Apakah Anda masih menyalakan televisi di ruang keluarga? Atau mendengarkan radio di perjalanan pagi? Jika jawabannya tidak, Anda bukan satu-satunya. Tapi sayangnya, Anda juga bagian dari masalah yang semakin pelik di negeri ini.
Hari-hari ini, kita lebih sering menunduk daripada menatap. Tunduk pada layar kecil 6 inci yang katanya pintar, tapi pelan-pelan membuat kita tak sadar waktu, lupa sekitar, bahkan menjauh dari keluarga. Anak-anak tumbuh dengan YouTube, TikTok, dan reels Instagram, sementara orang tua larut dalam drama Korea di aplikasi streaming. Sementara itu, industri televisi dan radio di Indonesia pelan-pelan meredup, dihantam oleh badai digital yang tak kunjung diatur undang-undangnya.

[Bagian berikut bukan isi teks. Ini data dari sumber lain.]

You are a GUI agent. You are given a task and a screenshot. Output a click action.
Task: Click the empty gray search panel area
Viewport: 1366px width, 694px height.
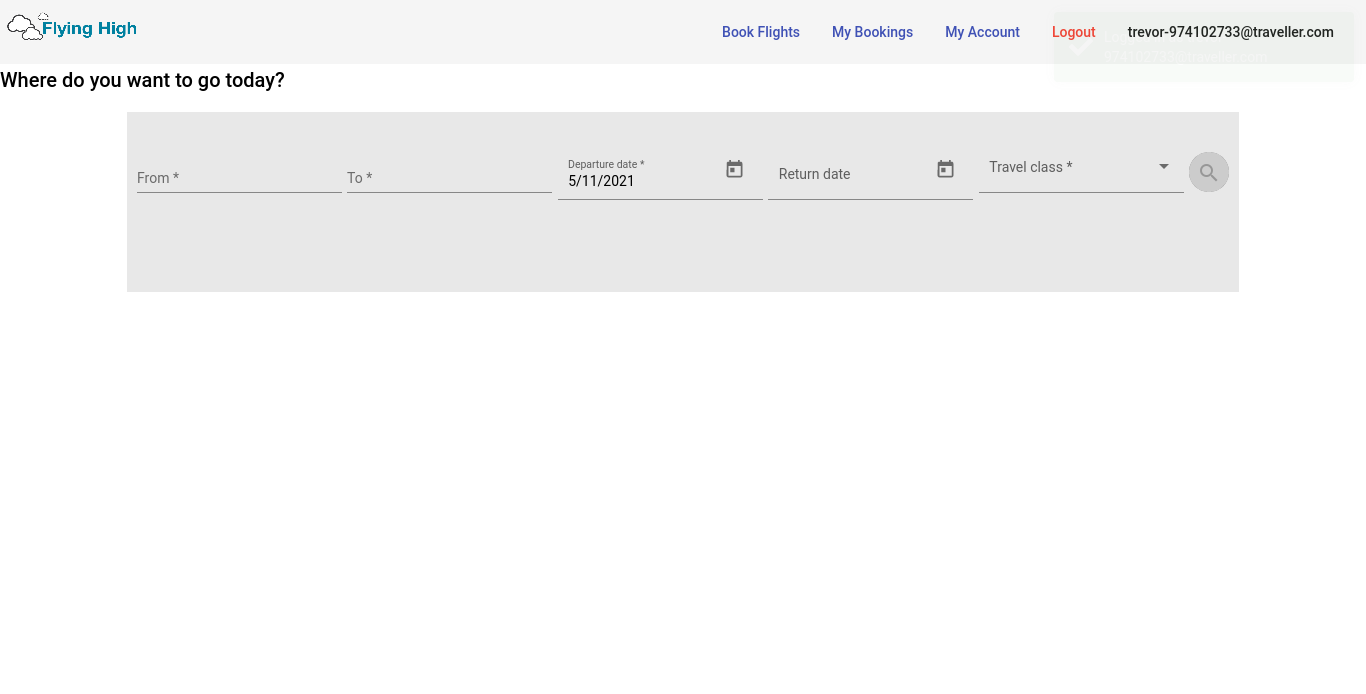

Masyarakat Tak Lagi Menoleh ke TV dan Radio
Data Asosiasi Penyelenggara Jasa Internet Indonesia (APJII) 2024 menunjukkan bahwa lebih dari 210 juta masyarakat Indonesia kini terkoneksi internet, dan lebih dari 80% mengakses konten hiburan melalui gadget. Lalu apa kabar TV nasional kita? Stasiun televisi satu per satu mengurangi jam siaran, merumahkan pekerjanya, dan kehilangan pangsa pasar secara drastis. Di awal 2025, setidaknya dua stasiun TV swasta mengumumkan pemutusan hubungan kerja (PHK) massal, menyusul ketidakmampuan bersaing dengan algoritma digital yang lebih agresif dan tidak terikat regulasi.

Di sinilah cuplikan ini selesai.